# [ACTIVITY]
For this exercise, set down all the records exactly as given.

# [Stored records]
^^^^^^^^^^^^^^^^

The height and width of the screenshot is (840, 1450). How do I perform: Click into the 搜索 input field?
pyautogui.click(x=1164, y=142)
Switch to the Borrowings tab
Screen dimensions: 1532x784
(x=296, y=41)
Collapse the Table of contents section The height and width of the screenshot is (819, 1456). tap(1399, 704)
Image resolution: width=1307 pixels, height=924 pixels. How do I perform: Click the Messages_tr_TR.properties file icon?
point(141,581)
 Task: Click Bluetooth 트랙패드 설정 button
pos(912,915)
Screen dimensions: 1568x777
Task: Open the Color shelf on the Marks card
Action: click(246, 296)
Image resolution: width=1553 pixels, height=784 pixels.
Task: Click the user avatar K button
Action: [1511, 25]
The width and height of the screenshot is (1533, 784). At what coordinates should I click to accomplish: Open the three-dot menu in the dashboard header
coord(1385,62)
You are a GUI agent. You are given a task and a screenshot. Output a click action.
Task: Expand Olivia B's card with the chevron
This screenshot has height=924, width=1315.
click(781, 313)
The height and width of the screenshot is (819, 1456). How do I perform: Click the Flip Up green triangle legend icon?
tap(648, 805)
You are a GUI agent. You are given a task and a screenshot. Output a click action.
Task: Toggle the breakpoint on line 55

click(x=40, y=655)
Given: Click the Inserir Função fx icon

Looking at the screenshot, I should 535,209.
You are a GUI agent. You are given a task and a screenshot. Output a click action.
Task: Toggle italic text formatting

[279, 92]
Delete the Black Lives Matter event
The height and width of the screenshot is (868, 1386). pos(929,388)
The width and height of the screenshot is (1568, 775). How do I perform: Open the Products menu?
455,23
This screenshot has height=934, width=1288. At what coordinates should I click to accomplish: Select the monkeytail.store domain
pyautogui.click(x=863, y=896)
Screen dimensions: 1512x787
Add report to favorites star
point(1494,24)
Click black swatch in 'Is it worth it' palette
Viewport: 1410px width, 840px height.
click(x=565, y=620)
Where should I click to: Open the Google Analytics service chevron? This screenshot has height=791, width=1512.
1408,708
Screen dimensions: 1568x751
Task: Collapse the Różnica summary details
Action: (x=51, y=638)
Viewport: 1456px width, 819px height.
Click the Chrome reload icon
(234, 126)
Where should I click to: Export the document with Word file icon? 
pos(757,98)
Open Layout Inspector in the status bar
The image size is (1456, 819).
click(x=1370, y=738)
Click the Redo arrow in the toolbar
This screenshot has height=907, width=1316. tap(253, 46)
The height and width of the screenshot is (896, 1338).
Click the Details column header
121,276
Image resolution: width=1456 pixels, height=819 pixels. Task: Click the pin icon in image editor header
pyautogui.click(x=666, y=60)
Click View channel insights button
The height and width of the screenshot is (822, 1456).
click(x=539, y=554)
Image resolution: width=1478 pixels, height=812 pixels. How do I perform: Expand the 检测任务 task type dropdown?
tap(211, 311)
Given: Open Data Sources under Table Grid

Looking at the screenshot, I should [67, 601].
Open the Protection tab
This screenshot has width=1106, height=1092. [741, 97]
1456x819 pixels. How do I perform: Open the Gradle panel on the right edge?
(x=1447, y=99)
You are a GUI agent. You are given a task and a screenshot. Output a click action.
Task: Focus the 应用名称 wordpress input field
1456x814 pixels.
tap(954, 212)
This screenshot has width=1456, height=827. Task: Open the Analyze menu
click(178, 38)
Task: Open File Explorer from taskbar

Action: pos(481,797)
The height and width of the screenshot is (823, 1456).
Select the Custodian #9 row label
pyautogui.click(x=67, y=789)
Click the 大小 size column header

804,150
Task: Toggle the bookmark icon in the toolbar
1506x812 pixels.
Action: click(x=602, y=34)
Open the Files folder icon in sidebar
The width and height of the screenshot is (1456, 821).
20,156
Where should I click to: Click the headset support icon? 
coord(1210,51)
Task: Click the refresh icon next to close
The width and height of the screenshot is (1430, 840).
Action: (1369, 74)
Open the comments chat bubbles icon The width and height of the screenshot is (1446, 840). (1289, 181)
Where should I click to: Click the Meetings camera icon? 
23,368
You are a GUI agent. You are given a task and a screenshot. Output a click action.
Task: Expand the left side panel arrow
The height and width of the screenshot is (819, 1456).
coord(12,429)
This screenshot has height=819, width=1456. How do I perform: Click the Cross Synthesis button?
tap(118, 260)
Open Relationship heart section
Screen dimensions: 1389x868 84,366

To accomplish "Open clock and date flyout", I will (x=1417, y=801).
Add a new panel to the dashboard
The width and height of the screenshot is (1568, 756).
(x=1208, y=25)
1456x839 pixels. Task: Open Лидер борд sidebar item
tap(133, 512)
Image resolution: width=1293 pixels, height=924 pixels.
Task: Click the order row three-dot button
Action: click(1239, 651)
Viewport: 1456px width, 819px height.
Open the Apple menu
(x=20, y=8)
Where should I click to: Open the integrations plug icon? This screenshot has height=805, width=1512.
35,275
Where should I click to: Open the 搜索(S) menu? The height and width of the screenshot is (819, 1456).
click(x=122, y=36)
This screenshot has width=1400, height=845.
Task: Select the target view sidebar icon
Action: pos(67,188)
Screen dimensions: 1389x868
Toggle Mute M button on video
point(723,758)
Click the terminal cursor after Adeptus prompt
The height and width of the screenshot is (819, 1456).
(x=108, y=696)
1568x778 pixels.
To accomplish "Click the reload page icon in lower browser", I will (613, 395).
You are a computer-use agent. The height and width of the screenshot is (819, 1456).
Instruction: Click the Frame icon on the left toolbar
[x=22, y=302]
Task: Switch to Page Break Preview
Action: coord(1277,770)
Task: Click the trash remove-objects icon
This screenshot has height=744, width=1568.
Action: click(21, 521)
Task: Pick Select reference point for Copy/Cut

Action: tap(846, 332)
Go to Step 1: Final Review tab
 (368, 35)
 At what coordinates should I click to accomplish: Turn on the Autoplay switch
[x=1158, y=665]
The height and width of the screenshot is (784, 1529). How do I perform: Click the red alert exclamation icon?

^^^^^^^^^^^^^^^^

# [EXPECTED ANSWER]
The height and width of the screenshot is (840, 1450). How do I perform: Click into the 搜索 input field?
pyautogui.click(x=1164, y=142)
Switch to the Borrowings tab
Screen dimensions: 1532x784
(x=296, y=41)
Collapse the Table of contents section The height and width of the screenshot is (819, 1456). tap(1399, 704)
Image resolution: width=1307 pixels, height=924 pixels. How do I perform: Click the Messages_tr_TR.properties file icon?
point(141,581)
 Task: Click Bluetooth 트랙패드 설정 button
pos(912,915)
Screen dimensions: 1568x777
Task: Open the Color shelf on the Marks card
Action: click(246, 296)
Image resolution: width=1553 pixels, height=784 pixels.
Task: Click the user avatar K button
Action: [1511, 25]
The width and height of the screenshot is (1533, 784). At what coordinates should I click to accomplish: Open the three-dot menu in the dashboard header
coord(1385,62)
You are a GUI agent. You are given a task and a screenshot. Output a click action.
Task: Expand Olivia B's card with the chevron
This screenshot has height=924, width=1315.
click(781, 313)
The height and width of the screenshot is (819, 1456). How do I perform: Click the Flip Up green triangle legend icon?
tap(648, 805)
You are a GUI agent. You are given a task and a screenshot. Output a click action.
Task: Toggle the breakpoint on line 55

click(x=40, y=655)
Given: Click the Inserir Função fx icon

Looking at the screenshot, I should 535,209.
You are a GUI agent. You are given a task and a screenshot. Output a click action.
Task: Toggle italic text formatting

[279, 92]
Delete the Black Lives Matter event
The height and width of the screenshot is (868, 1386). pos(929,388)
The width and height of the screenshot is (1568, 775). How do I perform: Open the Products menu?
455,23
This screenshot has height=934, width=1288. At what coordinates should I click to accomplish: Select the monkeytail.store domain
pyautogui.click(x=863, y=896)
Screen dimensions: 1512x787
Add report to favorites star
point(1494,24)
Click black swatch in 'Is it worth it' palette
Viewport: 1410px width, 840px height.
click(x=565, y=620)
Where should I click to: Open the Google Analytics service chevron? This screenshot has height=791, width=1512.
1408,708
Screen dimensions: 1568x751
Task: Collapse the Różnica summary details
Action: (x=51, y=638)
Viewport: 1456px width, 819px height.
Click the Chrome reload icon
(234, 126)
Where should I click to: Export the document with Word file icon? 
pos(757,98)
Open Layout Inspector in the status bar
The image size is (1456, 819).
click(x=1370, y=738)
Click the Redo arrow in the toolbar
This screenshot has height=907, width=1316. tap(253, 46)
The height and width of the screenshot is (896, 1338).
Click the Details column header
121,276
Image resolution: width=1456 pixels, height=819 pixels. Task: Click the pin icon in image editor header
pyautogui.click(x=666, y=60)
Click View channel insights button
The height and width of the screenshot is (822, 1456).
click(x=539, y=554)
Image resolution: width=1478 pixels, height=812 pixels. How do I perform: Expand the 检测任务 task type dropdown?
tap(211, 311)
Given: Open Data Sources under Table Grid

Looking at the screenshot, I should [67, 601].
Open the Protection tab
This screenshot has width=1106, height=1092. [741, 97]
1456x819 pixels. How do I perform: Open the Gradle panel on the right edge?
(x=1447, y=99)
You are a GUI agent. You are given a task and a screenshot. Output a click action.
Task: Focus the 应用名称 wordpress input field
1456x814 pixels.
tap(954, 212)
This screenshot has width=1456, height=827. Task: Open the Analyze menu
click(178, 38)
Task: Open File Explorer from taskbar

Action: pos(481,797)
The height and width of the screenshot is (823, 1456).
Select the Custodian #9 row label
pyautogui.click(x=67, y=789)
Click the 大小 size column header

804,150
Task: Toggle the bookmark icon in the toolbar
1506x812 pixels.
Action: click(x=602, y=34)
Open the Files folder icon in sidebar
The width and height of the screenshot is (1456, 821).
20,156
Where should I click to: Click the headset support icon? 
coord(1210,51)
Task: Click the refresh icon next to close
The width and height of the screenshot is (1430, 840).
Action: (1369, 74)
Open the comments chat bubbles icon The width and height of the screenshot is (1446, 840). (1289, 181)
Where should I click to: Click the Meetings camera icon? 
23,368
You are a GUI agent. You are given a task and a screenshot. Output a click action.
Task: Expand the left side panel arrow
The height and width of the screenshot is (819, 1456).
coord(12,429)
This screenshot has height=819, width=1456. How do I perform: Click the Cross Synthesis button?
tap(118, 260)
Open Relationship heart section
Screen dimensions: 1389x868 84,366

To accomplish "Open clock and date flyout", I will (x=1417, y=801).
Add a new panel to the dashboard
The width and height of the screenshot is (1568, 756).
(x=1208, y=25)
1456x839 pixels. Task: Open Лидер борд sidebar item
tap(133, 512)
Image resolution: width=1293 pixels, height=924 pixels.
Task: Click the order row three-dot button
Action: click(1239, 651)
Viewport: 1456px width, 819px height.
Open the Apple menu
(x=20, y=8)
Where should I click to: Open the integrations plug icon? This screenshot has height=805, width=1512.
35,275
Where should I click to: Open the 搜索(S) menu? The height and width of the screenshot is (819, 1456).
click(x=122, y=36)
This screenshot has width=1400, height=845.
Task: Select the target view sidebar icon
Action: pos(67,188)
Screen dimensions: 1389x868
Toggle Mute M button on video
point(723,758)
Click the terminal cursor after Adeptus prompt
The height and width of the screenshot is (819, 1456).
(x=108, y=696)
1568x778 pixels.
To accomplish "Click the reload page icon in lower browser", I will (613, 395).
You are a computer-use agent. The height and width of the screenshot is (819, 1456).
Instruction: Click the Frame icon on the left toolbar
[x=22, y=302]
Task: Switch to Page Break Preview
Action: coord(1277,770)
Task: Click the trash remove-objects icon
This screenshot has height=744, width=1568.
Action: click(21, 521)
Task: Pick Select reference point for Copy/Cut

Action: tap(846, 332)
Go to Step 1: Final Review tab
 (368, 35)
 At what coordinates should I click to accomplish: Turn on the Autoplay switch
[x=1158, y=665]
The height and width of the screenshot is (784, 1529). How do I perform: Click the red alert exclamation icon?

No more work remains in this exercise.